▶ **Work order 1**
Reproduce the passage on the Christian worldview word for word, from "Some went further" to "fruitful and multiply.".
▶ **Work order 2**
Answer these questions from the passage on the Christian worldview:
(a) Which two roles in the Roman Catholic Church does it call among the most spiritual things a person could do?
(b) Who does it name as the founder of dispensational premillennialism?
(c) What year does it give for The Late Great Planet Earth?

Most Christians have a limited view of what constitutes a biblical worldview. I suspect that many believe that the Christian’s earthly life is a holding pattern for heaven. Earth serves as a way station for true living after death. Is this why God created us? We’re born, we live out our lives the best we can, and then we prepare for heaven. In the interim, the Christian’s goal is to evangelize the lost for the world to come.
Some went further by joining isolated religious orders like a monastery or nunnery. One of the most spiritual things a person could do in the Roman Catholic Church was to become a priest or a nun, two religious orders that negated the creation command to be fruitful and multiply.
Protestantism has its own version of the cloistered life masquerading as the spiritual life. Preaching is limited to the personally spiritual. Jesus is transformative for the individual with some impact on the family and life at large but little that would envision something like the General Magic project. But beyond these limited areas of impact, modern-day Christian theology has little to say. Check out Christian publishing companies if you want to be depressed or content with the cloistered life.
John Nelson Darby, the founder of dispensational premillennialism and the pre-tribulational “rapture” of the church doctrine, the basis of The Late Great Planet Earth (1970) and the multivolume Left Behind prophecy series, taught that “the imminent return of Christ ‘totally forbids all working for earthly objects distant in time.’” (Francis William Newman, Phases of Faith; or, Passages From the History of My Creed (London: George Woodfall and Son, 1850), 35.) This would have included the study of mathematics, medicine, art, music, and the sciences unless there were “immediate spiritual results.” (Newman, Phases of Faith, 37.) Darby would have approved of the printing press because such a device could reproduce the Bible in record numbers and more cheaply. Also, Darby’s own works could be reproduced. But beyond these necessities, the created world and its potentialities were not considered ultimately spiritual.

▶ **Data excerpt**
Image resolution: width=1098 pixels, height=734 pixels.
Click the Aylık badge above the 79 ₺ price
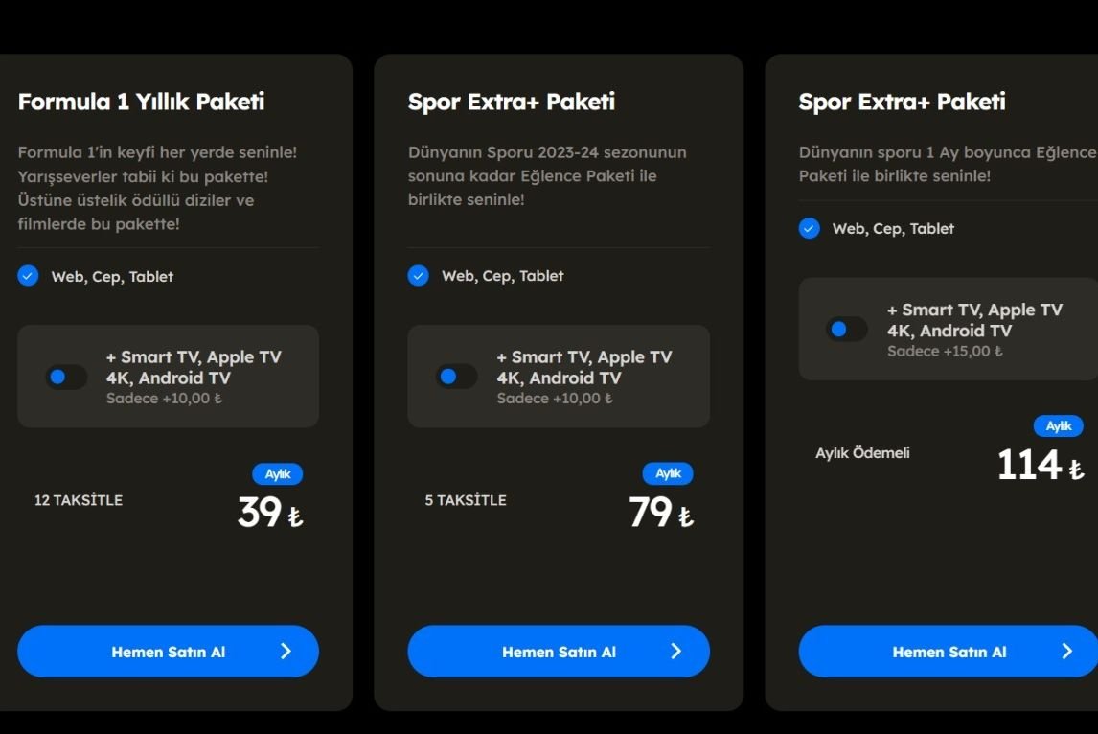pos(668,474)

▶ **Problem solution 1**
Some went further by joining isolated religious orders like a monastery or nunnery. One of the most spiritual things a person could do in the Roman Catholic Church was to become a priest or a nun, two religious orders that negated the creation command to be fruitful and multiply.

▶ **Problem solution 2**
(a) Becoming a priest or a nun
(b) John Nelson Darby
(c) 1970